Ronno Tramper Photography

Question: sRGB or Adobe RGB 1998?
Answer: sRGB

Why? Because everybody else assumes you're using it.

At least some compact camera's (like my Canon G9) and all D-SLR's offer you the choice between shooting your jpegs in sRGB colorspace or Adobe RGB 1998 colorspace. If you shoot RAW you can postpone the choice between the two until the moment you convert your RAW files to tiffs or jpegs. If you shoot jpegs a chip in your camera translates the raw data coming from the camera sensor into an image consisting of, say, 12 million pixels. Each pixel has three values "attached" to it: one for red, one for blue and one for green. Together these values determine the color of that pixel and all pixels together determine what the image looks like. Your computer monitor cannot display all these colors and your printer probably cannot print them all. What they can render or print differs from screen to screen and from printer to printer. That's why some printers have so many different cartridges: to enable them to print as many colors (as wide a colorspace) as possible.

The sRGB colorspace consists (roughly) of all the colors an average computer monitor can display. Compared to adobe RGB 1998 it is a relatively small colorspace. This does not mean that it is better to use Adobe RGB. That depends on what you will use the images for. For sharing them on the internet, e-mailing them to friends and printing them on an ordinary inkjet printer you must use sRGB. Use anything else and you are very likely to be disappointed. Other people expect you to use sRGB. Actually it's their computers and the software they use, like internet browsers and e-mail programs, that expect you to use sRGB. Those people themselves often don't have a clue what a colorspace is. So don't bother them with images in Adobe RGB colorspace. Move your mouse over the image below to see what happens if you accidentally upload an image edited and saved in Adobe RGB 1998 to a website: dull colors! Always convert it to sRGB colorspace first. If you upload your images to an online photo printing service to have them printed for you, you should also use sRGB. They don't expect you to use anything else and you will very likely receive pale images with dull colors if you do. It's the same for printing your own images on an inkjet printer. It is highly unlikely that a sub 100 dollar inkjet printer with only four cartridges can print all the colors in the Adobe RGB colorspace. Edit and save your images in sRGB and you are much more likely to get on paper what you see on the screen. I own a Canon Pro 9000 printer with eight cartridges and I print from sRGB files. Know why: I simply don't see the difference with prints made from Adobe RGB files.

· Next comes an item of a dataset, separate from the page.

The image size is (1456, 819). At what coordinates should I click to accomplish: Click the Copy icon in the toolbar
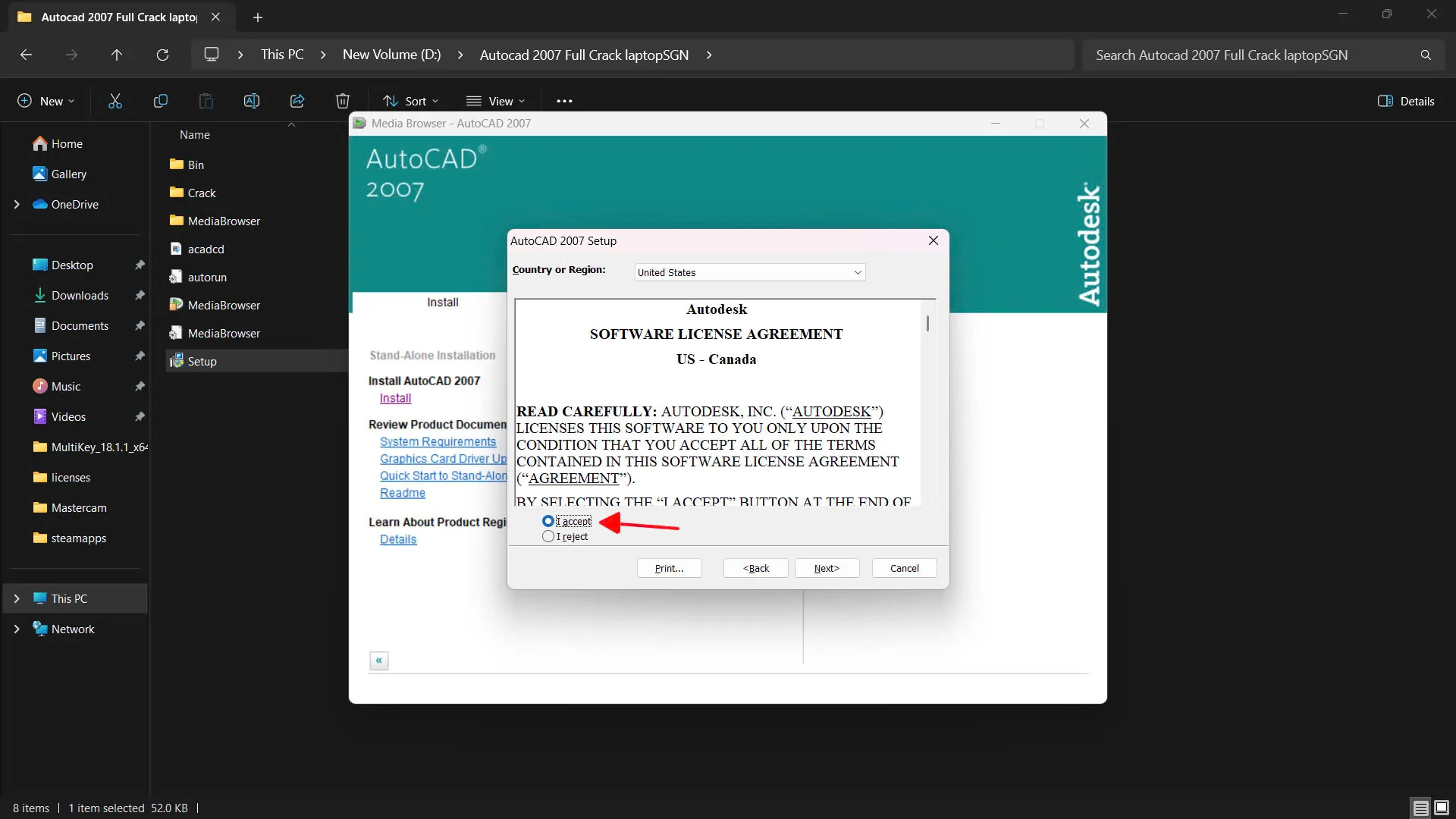click(160, 101)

Image uploaded in sRGB. Move your mouse over the image to see what
it would have looked like had I uploaded it in Adobe RGB.

The bottomline: Use sRGB for your standard workflow. Only use Adobe RGB 1998 if you know exactly what you are doing, or you are asking for trouble (wasting ink and money on bad prints; other people complaining about the colors of your images). If editors of magazines or professional printing labs ask you for files in Adobe RGB 1998 colorspace, then you are probably a professional photographer and you don't need my advice. But just in case someone ever asks you for an image file in Adobe RGB colorspace: shoot raw, transfer the images to a computer with a calibrated wide gamut screen, do all color corrections in raw if the software you are using for conversion allows for it. Then convert the image to a 16-bit tiff in Adobe RGB 1998 colorspace, edit it in photoshop (or whatever you use) and save the final image as an 8-bit tiff in adobe RGB 1998 colorspace. And don't blame me for it if the result is disappointing. I told you to use sRGB!